アヌビス
悪夢
今回から割とシリアスです。
夢を見ていた。
夢の中で僕は知らない荒廃し切った村を散策していた。
場面は移り変わる。場所はビルなどが倒壊し、閑散とした場所。髪が白い、カイに似た人物が立っていた。その人物は地面に倒れたケイをどこか悲しげな目で見ていた。
そして次のカットでは地面に倒れる遥と渚。そしてそれを見て麗華が泣き叫んでいる様子が目に入った。
「どうして……どうしてそのケガで……」
普段の様子とは一変し、取り乱した麗華。
「東京○○区付近にて、ダンジョンブレイクが発生しました。死傷者が多数出ており……」
最後にテレビがパッと映り、
「犠牲者一覧、明星遥、月島圭……神野麗華、白雪風吹……小坂蓮……」
この夢はなんだろう……
そんな疑問を持ったところで目が覚めた。
海野と渚はいつも通り、部屋で寝転がっていた。時刻は10時。
「最近私の出番少なくないですか?」
「配信する機会が減ったからね。」
「そうなんですよ!近頃、源が強くなり過ぎてダンジョン配信の面白さであるハラハラ感が無くなってしまったんですよ!」
「僕に言われても……」
「企画会議をしましょう。」
そして、渚はどこからかホワイトボードを取り出して、企画会議と書く。
「今後の方針についてなのですが、何か案はありますか?」
「高難易度のダンジョンに挑む。」
「うーん、まあ源にしてはいいと思いますよ。」
「源にしてはって何?」
「えーと、現在高難易度と言われているダンジョンは百層まであると言われている『インシャラ』と言われるダンジョン、南鳥島付近に存在する、『ジャハンナム』、そして青森県某所にあるとされている『イステヤ』。」
「あるとされているって?」
「都市伝説くらいの扱いなんです。詳しい方によると、ある村の村人が邪悪な神と融合した人間を恐れたのだとか……そして村人は皆、神の怒りに触れ、惨殺されたのだとか……」
「都市伝説なんだ。ならあまり信憑性が……どうせ事件とかにもなってないだろうし。」
村か……そういえばさっき……
夢での景色が頭をよぎる。
「それが、実際に事件となってます。2024年9月28日。屍村にて、村人が少女を一人殺害。その後、なんらかの要因によって村人がある少女二人を除き、惨殺されたらしいです。片方の少女は錯乱状態だったとか……事件はある一人の冒険者によって発見されたそうです。」
「因習村ね……」
「どうです?実際に行ってみませんか?」
「いや、やめておこう。その村では多くの人が死んだのだからあまり騒がせるようなことは……」
その時、携帯にニュースが入った。
その頃、『LEO』事務所。
カイ、ケイ、遥、麗華、風吹が会議室に集まっていた。
五人はしばらく雑談を交わし、茶を飲んでいた。
そんな中、一件の情報が入る。
青森県屍村付近でダンジョンブレイク(?)が発生。ゾンビのようなモンスターが数万体出現。
その瞬間、会議室内の空気が凍る。ダンジョンについてではない。
特に動揺していたのはカイとケイ。
「屍村ね……とにかく行かないと。風吹、行くわよ。麗華はサポートお願い。それと海野に連絡しておいて。」
「わかりました。」
「わかった。」
「カイとケイは……来る?その……別に無理強いはしないわ。私的には留守番してた方がいいと思うのだけれど。」
「行きます。

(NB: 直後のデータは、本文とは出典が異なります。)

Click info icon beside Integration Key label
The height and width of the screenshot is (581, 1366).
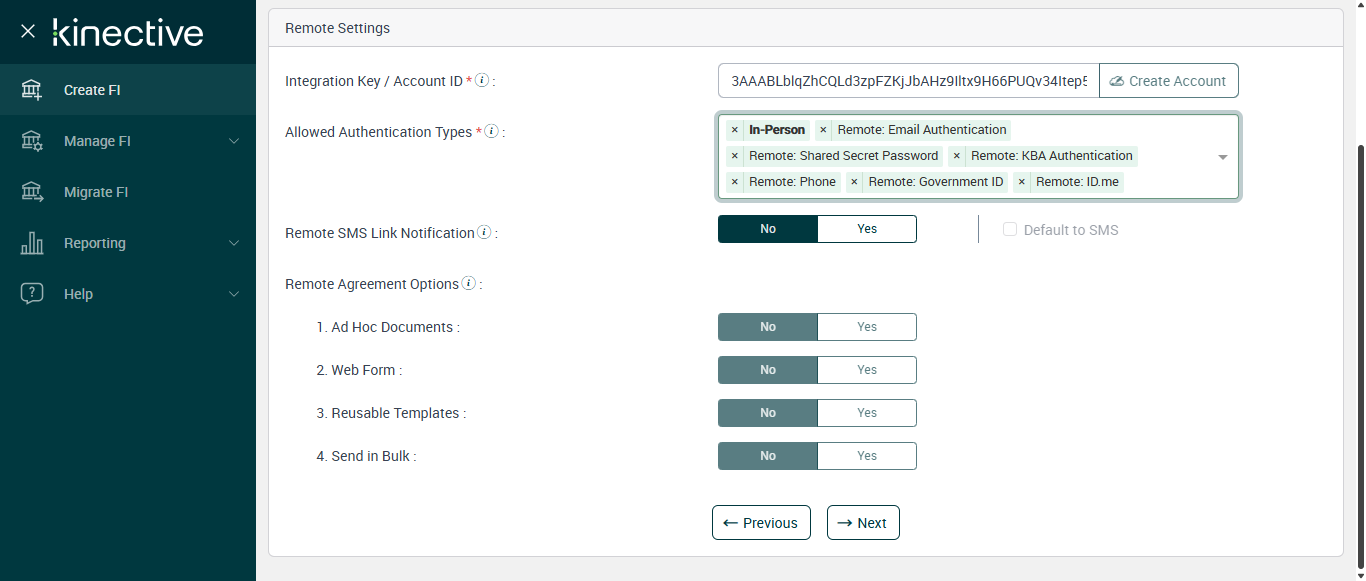pos(482,80)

」
ケイが答えた。
「ウイのことについても乗り越えるべきだと思います。私だけでも行きます。」
「私は……いや、行かないと。」
若干顔が曇らせているカイ。
「わかったわ。途中で嫌になったら引き返しなさい。大丈夫。今回は海野がいるから。彼ならどうにかしてくれる。さあ、行こう。」
風吹とケイは遥についていく。カイは、「私のせいだから……」と呟く。
カイに生えている犬にような耳がピコッと動いた。
その頃、
「ククク……計画通り。事はワイの思うように進んどる。死神の復活も夢ではない。」
と2chを覗きながら呟いている者がいた。